Exercise description: Reproduce the portion of the blog post on brands and Web 2.0 that lies between "NOTE: As most" and "snapshot of history.", inclusive.

Supplied text:
____

Jun 23, 2007

Your Brand Is Not My Friend: Web 2.0 Unmasked - Part 1

NOTE: As most of you are likely coming to this post from Google search, links from other blog posts or my own lackluster PR efforts, I wanted to point out that "Your Brand Is Not My Friend" was originally written in June 2007. That's ancient history in web terms and so some of the ideas and notions expressed herein may seem outdated. (e.g. Facebook's rise and broad acceptance and Twitter's rapid growth all happened after this series was written.) That said, the main idea, that brands are not our friends, still holds true as do many of the other thoughts and notions. As for the rest, you can view it as a snapshot of history.

--Alan Wolk, July 2009

Part 1 of 3

When I was 27, I would have loved a site like MySpace or Facebook. I was single and childless, had a large group of similarly single and childless friends both from school and from advertising, and I actually cared what bands most of them listened to, what they’d done the night before, who they were sleeping with and what wacky pictures they’d recently taken.

Today, nothing could be farther from the truth. I’m married with kids, spend most of my leisure time at Little League games and PTA socials and have zero idea what music most of my friends actually listen to and don’t really need the details of their sex lives. As it is, my schedule is so tight I barely have time to keep up with them via the occasional email or phone call, let alone update a website.

Yet to listen to all the self-appointed Web 2.0 gurus, this is the wave of the future, it’s a matter of years before every single American- nay every single denizen of the planet- has a MySpace site and that hanging out on MySpace will replace watching television and anyone who disagrees with them is a fucking Luddite.

____

Material provided:
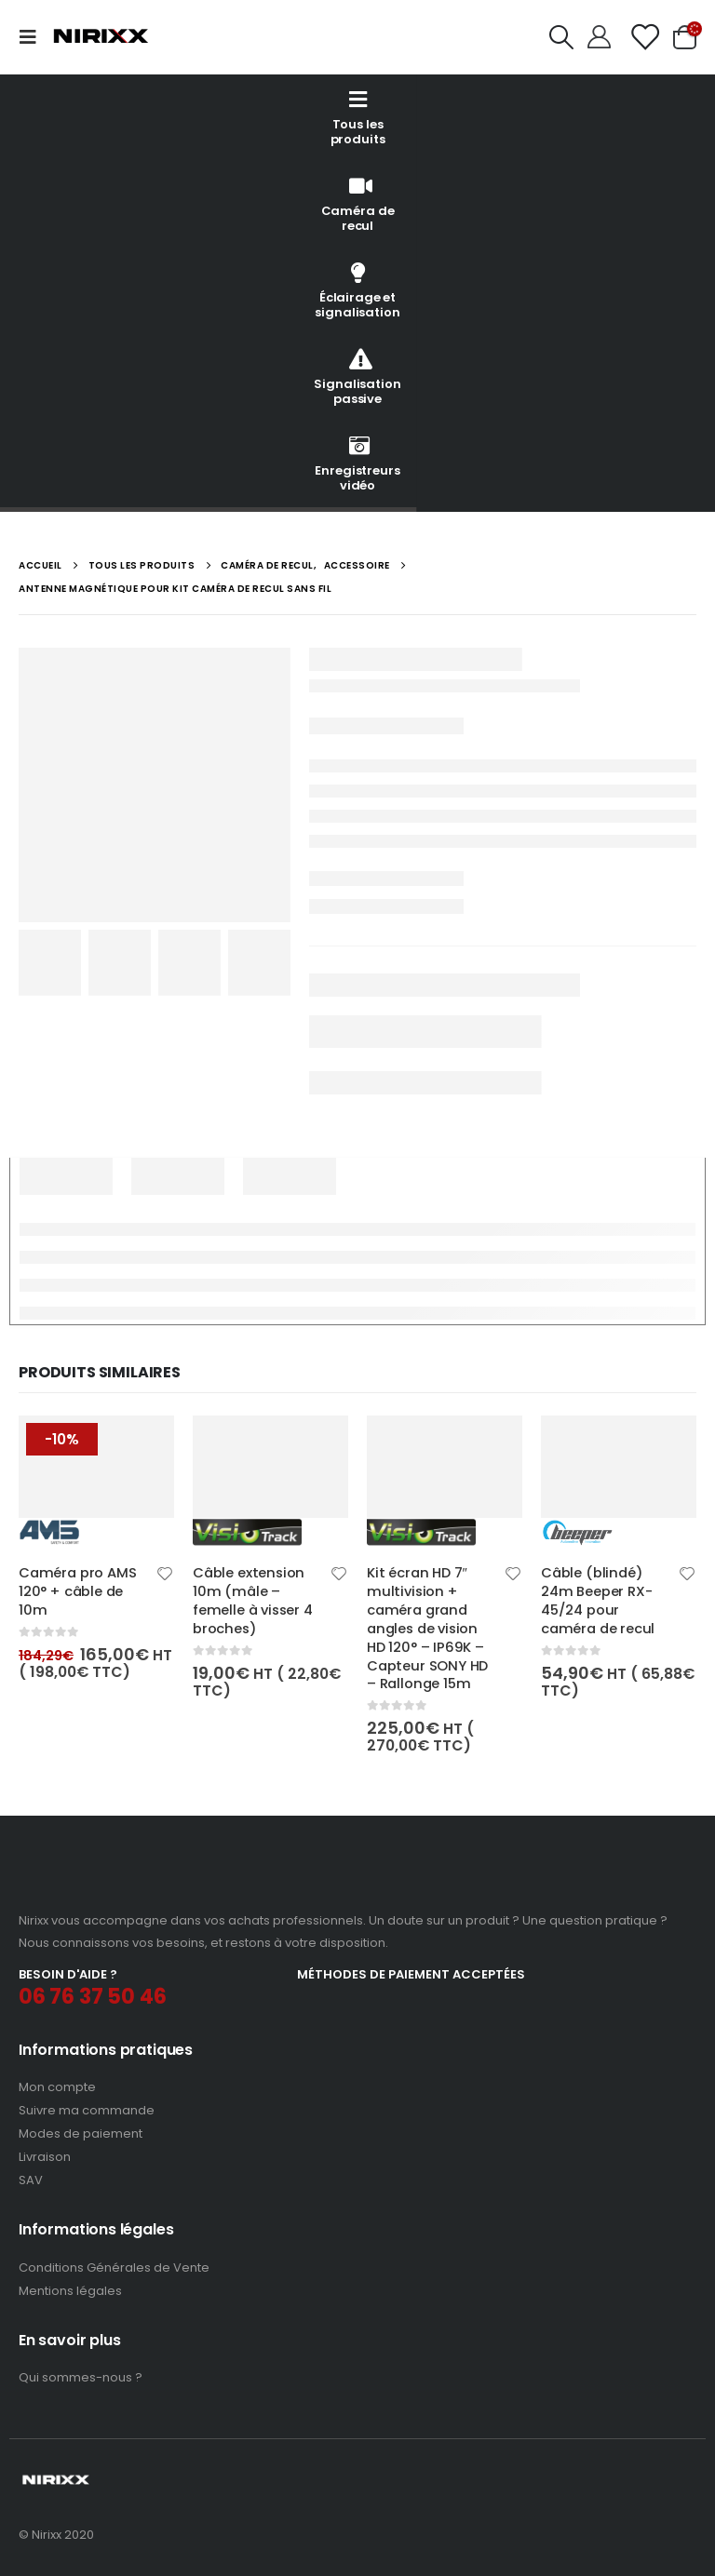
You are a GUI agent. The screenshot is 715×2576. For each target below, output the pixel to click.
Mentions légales (70, 2291)
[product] (96, 1480)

____

The output:
NOTE: As most of you are likely coming to this post from Google search, links from other blog posts or my own lackluster PR efforts, I wanted to point out that "Your Brand Is Not My Friend" was originally written in June 2007. That's ancient history in web terms and so some of the ideas and notions expressed herein may seem outdated. (e.g. Facebook's rise and broad acceptance and Twitter's rapid growth all happened after this series was written.) That said, the main idea, that brands are not our friends, still holds true as do many of the other thoughts and notions. As for the rest, you can view it as a snapshot of history.